Earlier this year, the company decided to sell the Taj Boston for Rs 839 crore to service its ballooning debt. IHCL’s total net consolidated debt as of last financial year stood at Rs 4,717 crore, while its standalone debt was Rs 2,268 crore.
In 2014, the company sold another marquee property in Australia, Blue Sydney, for Rs 180 crore, for unspecified reasons. The same year, it pulled out of Taj Palace Marrakech in Morocco. Last year, the company abruptly exited the management contract entered to run the Taj Palace in Dubai.
Last financial year, the company clocked a profit of Rs 350 crore from its foreign entities, compared to a loss of Rs 728 crore reported in 2014-15. An outside-India turnover of Rs 1,640 crore formed 35 per cent of IHCL’s total turnover last year.
At present, IHCL operates 16 hotels outside India – in Sri Lanka, the United Kingdom, South Africa, the Maldives, Malaysia, Bhutan and Nepal, in addition to the three in the US. These properties are a mix of owned, leased and managed ones.
One of IHCL’s biggest ambitions during the time of its former managing director and chief executive Raymond Bickson was to capture the China market. As many as four agreements were signed between the company and Chinese entities for managing luxury properties there. However, nothing concrete has moved on the ground since.
Bickson, who had been hand-picked by Ratan Tata, ran the company for a little more than 10 years before being ousted two years ago.

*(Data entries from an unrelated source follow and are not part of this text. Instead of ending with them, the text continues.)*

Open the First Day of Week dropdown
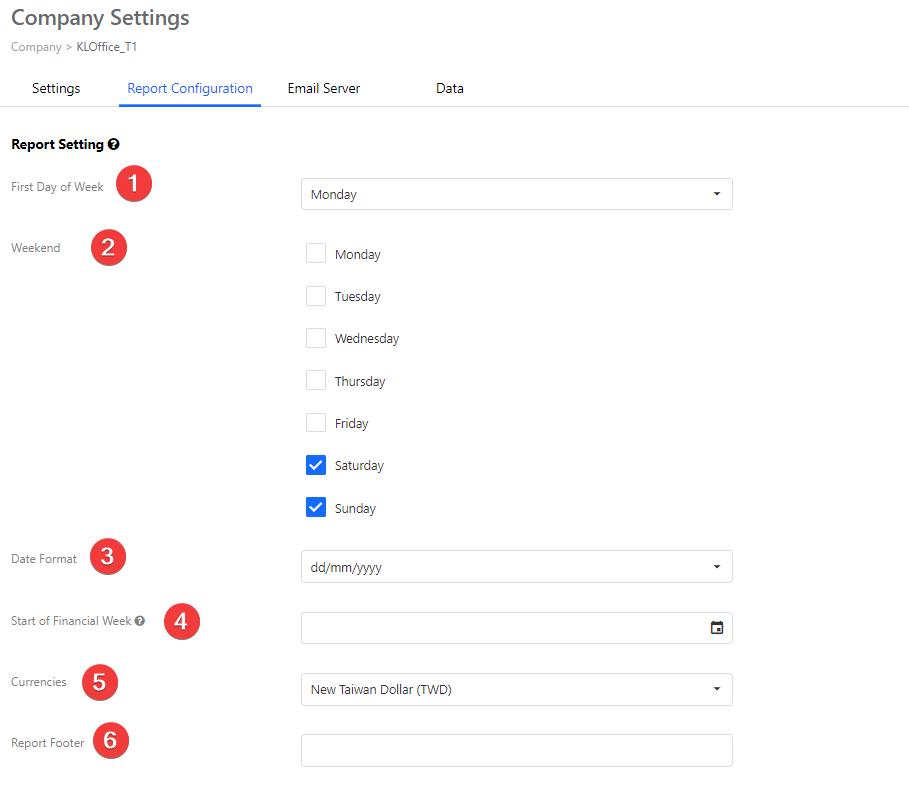The height and width of the screenshot is (811, 909). (x=517, y=194)
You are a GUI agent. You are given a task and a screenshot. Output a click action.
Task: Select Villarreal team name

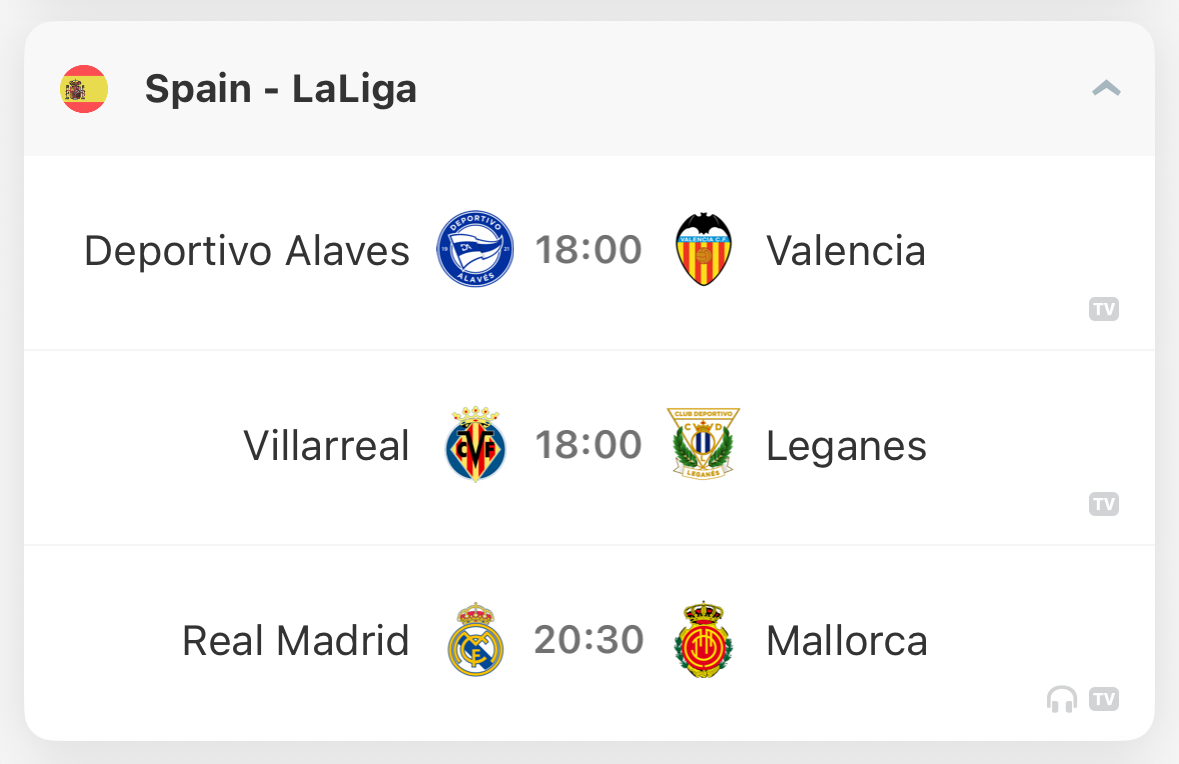(x=326, y=445)
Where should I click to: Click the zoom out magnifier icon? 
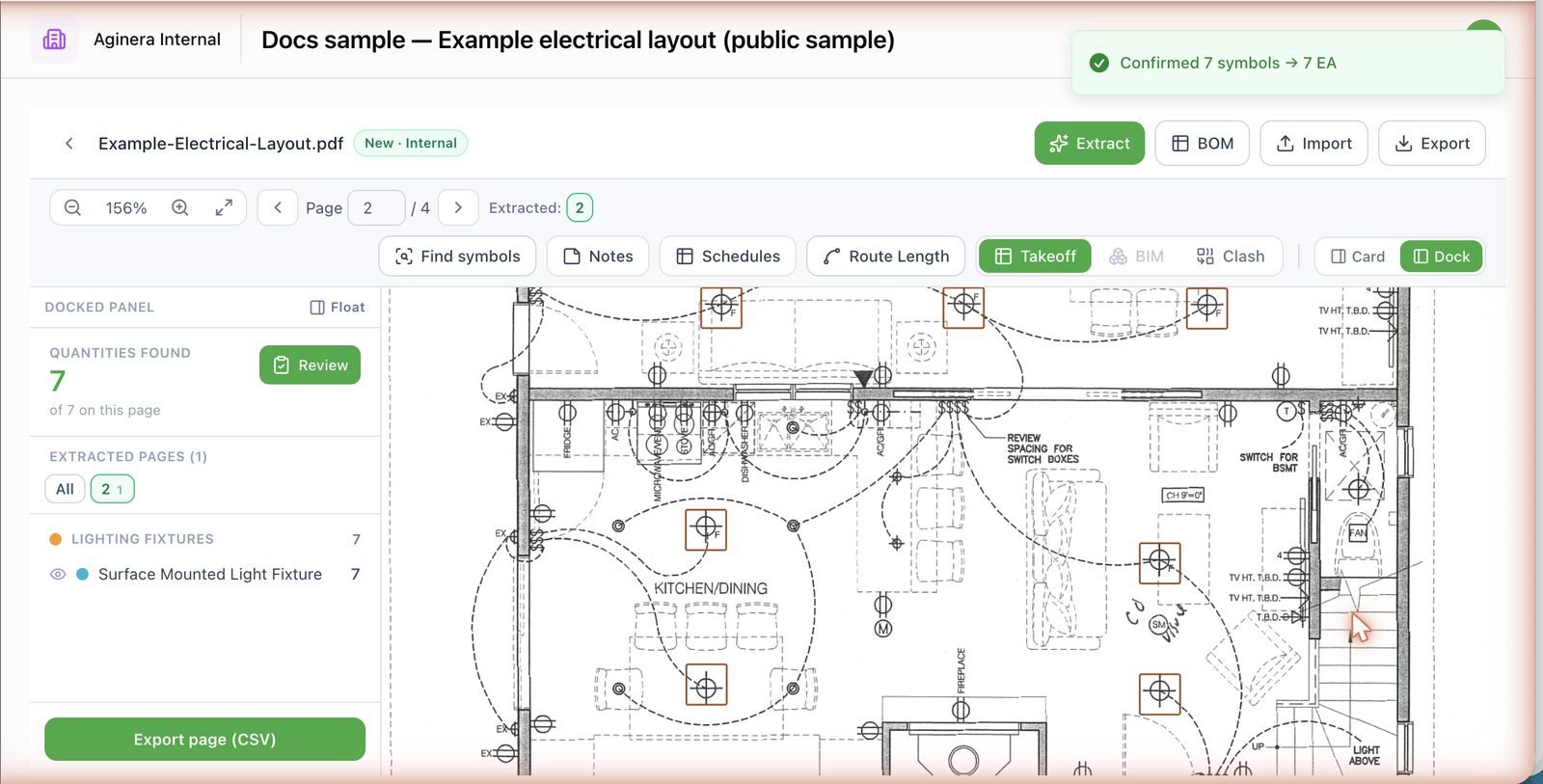point(72,207)
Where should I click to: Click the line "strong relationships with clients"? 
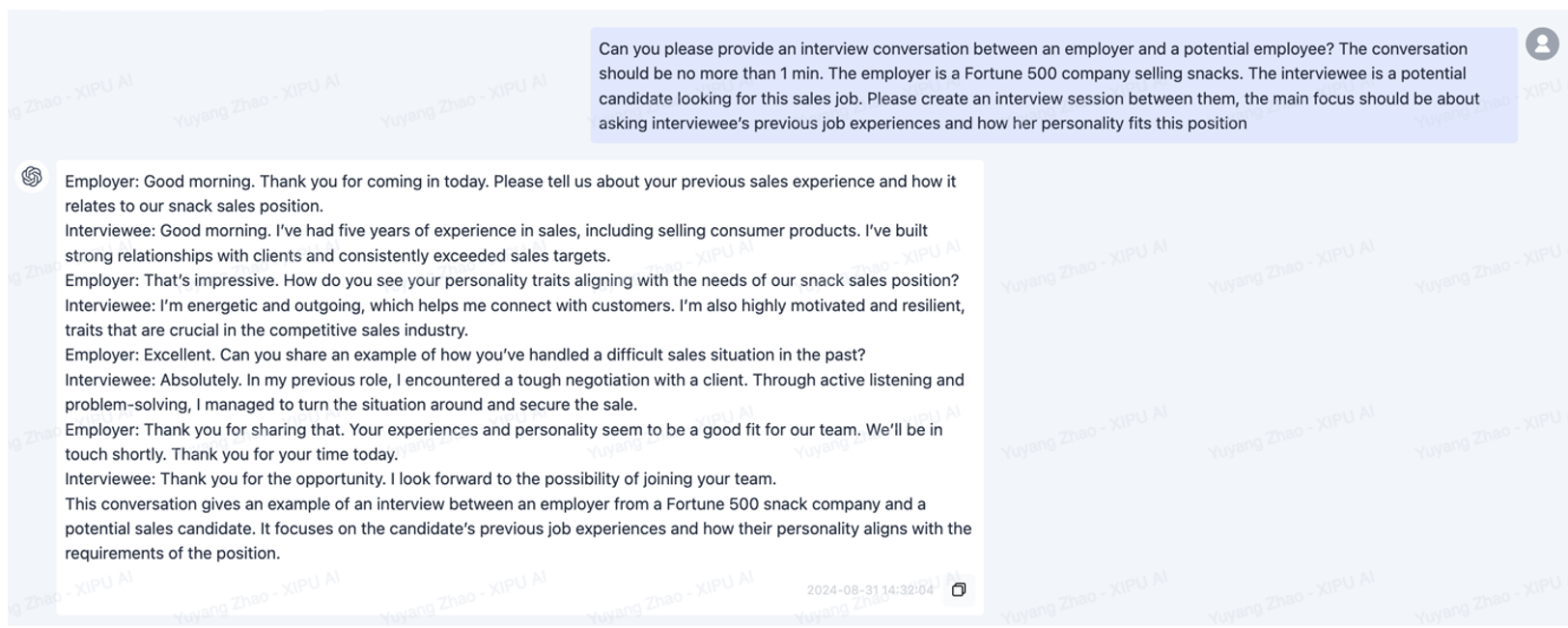[337, 256]
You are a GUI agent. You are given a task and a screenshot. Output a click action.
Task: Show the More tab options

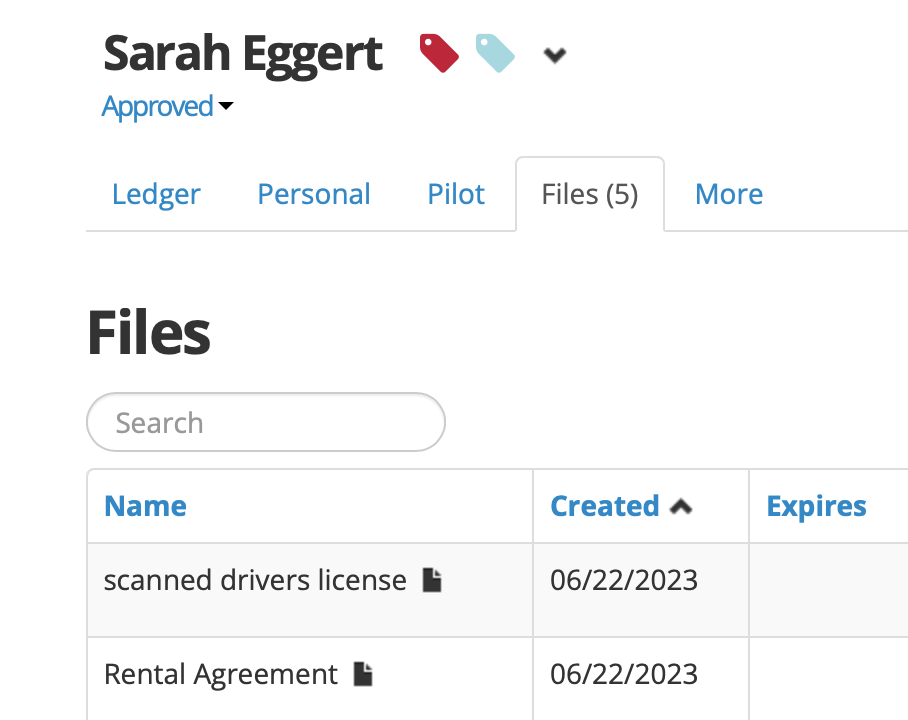pyautogui.click(x=729, y=194)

With a clear mandate to grow Taj outside the country, he strived to generate as much revenue outside India as the company did within India.
A Hawaiian national, Bickson also helped negotiate IHCL’s attempted takeover of Bermuda-based Belmond (formerly Orient Express Hotels), which recently ended in a loss-making effort.
IHCL found synergies with Belmond in the way it ran its properties, some of which were centuries old and, so, carried a heritage tag, just like Taj. IHCL had started operations more than 115 years ago, with its first property Taj Mahal Palace built at Mumbai’s Colaba, opposite the Gateway on India.